Texte de lecture >>

————

Né le 16 mai 1899, Alfred Fabre-Luce est le petit-fils d'Henri Germain, le fondateur du Crédit Lyonnais et le fils d'un banquier. Ses études ? Licence de lettres, de droit et un diplôme de sciences politiques. Sa carrière ? Le Who's who la résume très brièvement : « Attaché d'ambassade (1919-1920) puis homme de lettres et journaliste. » Auteur d'une quarantaine d'ouvrages et de nombreux articles, Alfred Fabre-Luce a en effet traversé le siècle en observant le monde et ceux qui le façonnent, en faisant part à ses lecteurs de ses réflexions toujours pleines d'intelligence et d'originalité. Sans craindre de déranger.

Dès son premier livre, La Victoire, Alfred Fabre-Luce se fait remarquer. Diplomate pendant quelques mois – il fut attaché d'ambassade à Londres après la Grande Guerre –, il désigne cinq ans plus tard les responsables du conflit, n'hésitant pas à mettre en cause Raymond Poincaré lui-même. Son deuxième livre ne passera pas non plus inaperçu. Pendant la Seconde Guerre mondiale, Alfred Fabre-Luce publie Le Journal de la France. En juin 1943, il est arrêté à la suite de la publication du troisième tome de l'ouvrage. La Gestapo n'apprécie pas en effet sa liberté de ton. Pas plus que cette dédicace envoyée à un ami lecteur : « Ce livre d'un franc-tireur... » Expression ambiguë s'il en est. Les occupants souhaitent aussi connaître ses sources sur les événements d'Italie qu'il commente en connaisseur. Bilan : quatre mois de prison au Cherche-Midi d'abord, puis à Neuilly, où il a pour voisin de détention le général Delestraint. « Pourquoi les Allemands ne vous ont-ils pas fusillé ? » Cette fois, c'est un juge d'instruction français qui l'interroge. Arrêté pour le même livre à la Libération, l'auteur (qui avait écrit en 1944 : « Nous allons enfin connaître nos nazis : ce sont les durs de la Résistance ») doit s'expliquer. Libéré, puis à nouveau recherché par les autorités françaises, il se réfugie en Suisse jusqu'en 1946.

————

Consigne 1 >>
Répondez à ces questions sur le texte consacré à Alfred Fabre-Luce :
(a) À quelle date Alfred Fabre-Luce est-il né ?
(b) Quel est le titre de son premier livre ?
(c) Jusqu'à quelle année est-il resté réfugié en Suisse ?

Données de l'exercice >>
————

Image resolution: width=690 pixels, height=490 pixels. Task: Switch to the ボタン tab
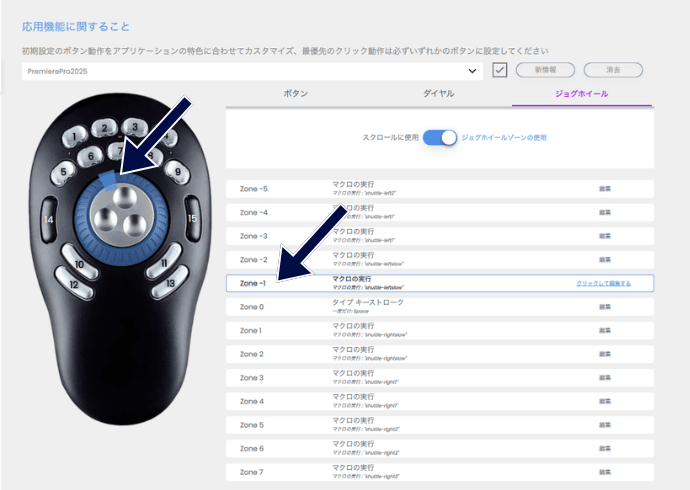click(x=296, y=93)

————

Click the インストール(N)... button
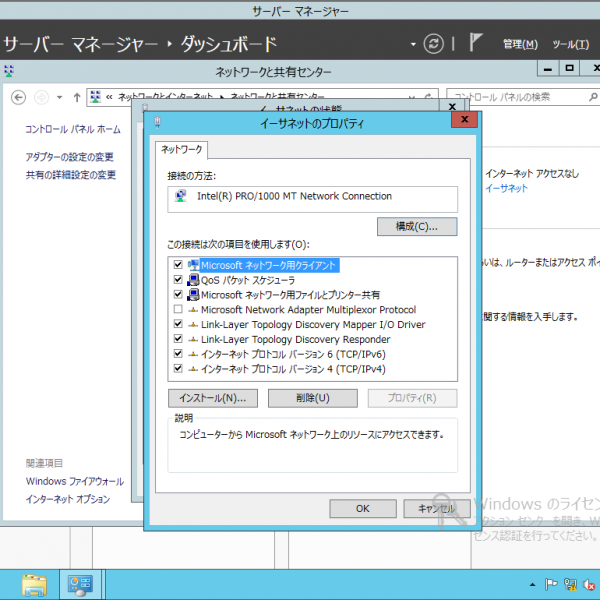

————

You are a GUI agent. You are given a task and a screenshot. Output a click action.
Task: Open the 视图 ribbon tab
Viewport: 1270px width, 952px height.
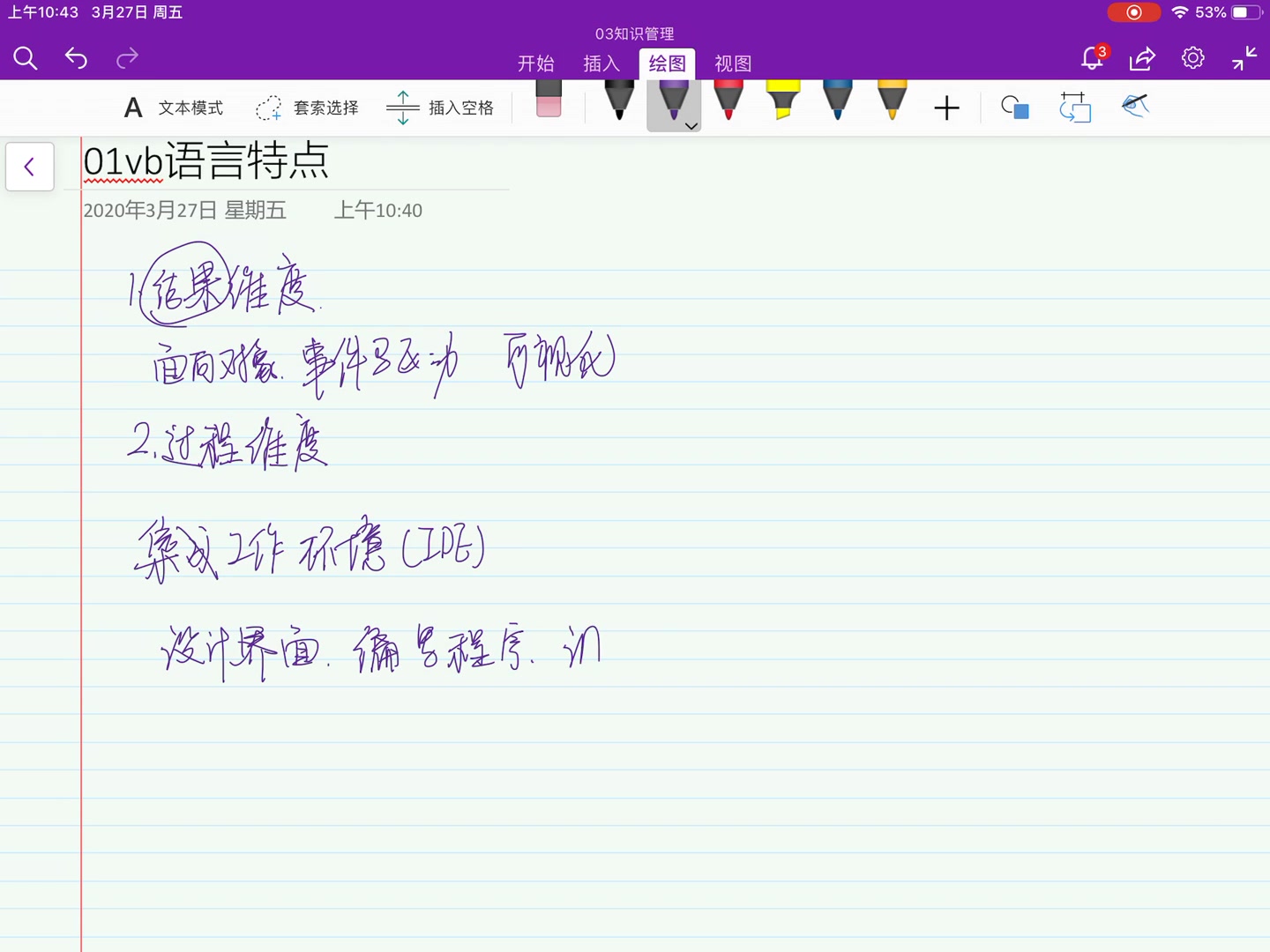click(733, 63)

————

Consigne 2 >> Dans les enregistrements, recopiez les lignes, de celle qui contient « You are a GUI » jusqu'à celle qui contient « click(733, 63) », en remplaçant « screenshot » par « image » sans rien modifier d'autre. N'incluez pas les images.

Corrigé rédigé 1 >>
(a) Le 16 mai 1899.
(b) La Victoire.
(c) Jusqu'en 1946.

Corrigé rédigé 2 >>
You are a GUI agent. You are given a task and a image. Output a click action.
Task: Open the 视图 ribbon tab
Viewport: 1270px width, 952px height.
click(733, 63)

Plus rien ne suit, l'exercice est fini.